Given the president’s penchant for runawayism, it’s hard to tell if his long stays in London were indeed medically warranted or if he was just “absconding” or choosing to “run to” other people’s country because he couldn’t take the heat of governing. Plus, the president’s health has now become an effective national emotional blackmail tool: he “absconds” for days on end without communication with the people who voted him into power, allows morbidly ill-natured rumors about him to fester, then causes photos of him to be posted on social media, which inflames more ghoulish speculations, and then a stream of extortionately costly but pointless visits by government officials to London ensues, and, of course, the nation will be whipped into a frenzy of prayers for the convalescence of the president. When the president returns, poor, mentally low-wattage citizens, who are the victims of his government by “abscondment,” gyrate wildly in futile, impotent exultation. This melodrama anesthetizes the citizens and helps to conceal or excuse the president’s incompetence for a while, and life goes on.

This is particularly interesting because more than three decades ago, Buhari famously said, “This generation and indeed future generations of Nigerians have no other country they can call their own. We must stay here and salvage it together.”

Apparently, he never believed a word of what he said because in February 2016, the president told Nigerians in the UK that he had been using his UK doctors “since 1978 when I was in Petroleum.” You can’t “stay and salvage” your country, especially as a high-ranking government official or a president, by perpetually disdaining your “country's best hospital for medical care in Britain,” as the Los Angeles Times of February 20, 2017 said of Buhari.

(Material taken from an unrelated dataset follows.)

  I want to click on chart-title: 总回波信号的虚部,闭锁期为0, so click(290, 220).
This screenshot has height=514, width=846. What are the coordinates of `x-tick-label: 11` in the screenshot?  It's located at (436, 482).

Given what we now know of President Buhari, it’s evident that his 1980s patriotic proclamation was just hollow sloganeering. Recall that on April 27, 2016, the president also said, “While this administration will not deny anyone of his or her fundamental human rights, we will certainly not encourage expending Nigerian hard earned resources on any government official seeking medical care abroad, when such can be handled in Nigeria.”

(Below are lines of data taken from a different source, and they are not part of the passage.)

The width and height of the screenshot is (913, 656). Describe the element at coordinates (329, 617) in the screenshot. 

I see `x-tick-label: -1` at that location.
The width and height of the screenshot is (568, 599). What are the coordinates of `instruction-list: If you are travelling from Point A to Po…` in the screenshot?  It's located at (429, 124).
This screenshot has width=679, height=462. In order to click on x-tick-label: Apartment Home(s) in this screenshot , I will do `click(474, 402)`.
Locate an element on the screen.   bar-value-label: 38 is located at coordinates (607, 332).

Less than one month after this “patriotic” declaration, Buhari went to London, not to treat his ear infection (because, according to a news release signed by Femi Adesina, it had already been “treated” in Nigeria), but to have UK doctors examine his already “treated” ear “purely out of precaution.” Can you beat that quantum of hypocrisy and insensitivity?

What does it say about President Buhari’s interest in, and preparedness for, leading Nigeria that he loves to make glib remarks about wanting to run away from the country he actively sought to rule four times in a row? What sort of leader tells (or jokes to) his followers that he almost ran away—and actually does run away— when the country he is mandated to rule gets hot?

Buhari won election precisely because the country was in a terrible shape and people thought he truly meant it when he said he would turn things around if he was given the chance to rule again. If the country wasn’t as bad as it was in 2015, he wouldn’t have had a snowball’s chance in hell of defeating an incumbent. That was why he lost against Obasanjo in 2003, against the late Yar’adua in 2007, and against Jonathan in 2011.

To have expected that he wouldn’t contend with the depth of the rot he interminably whines about betrays a sad, embarrassing, and disquieting naivety that shows that he isn’t worthy of his mandate. He was elected to solve problems, not just to enjoy the perks, power, and privileges of the presidency.

Does the president, perhaps, imagine that the presidency is some sort of a retirement gift to him? Or that he is doing the nation a favor by agreeing to be a president—a weak, bumbling, divisive, ineffective president?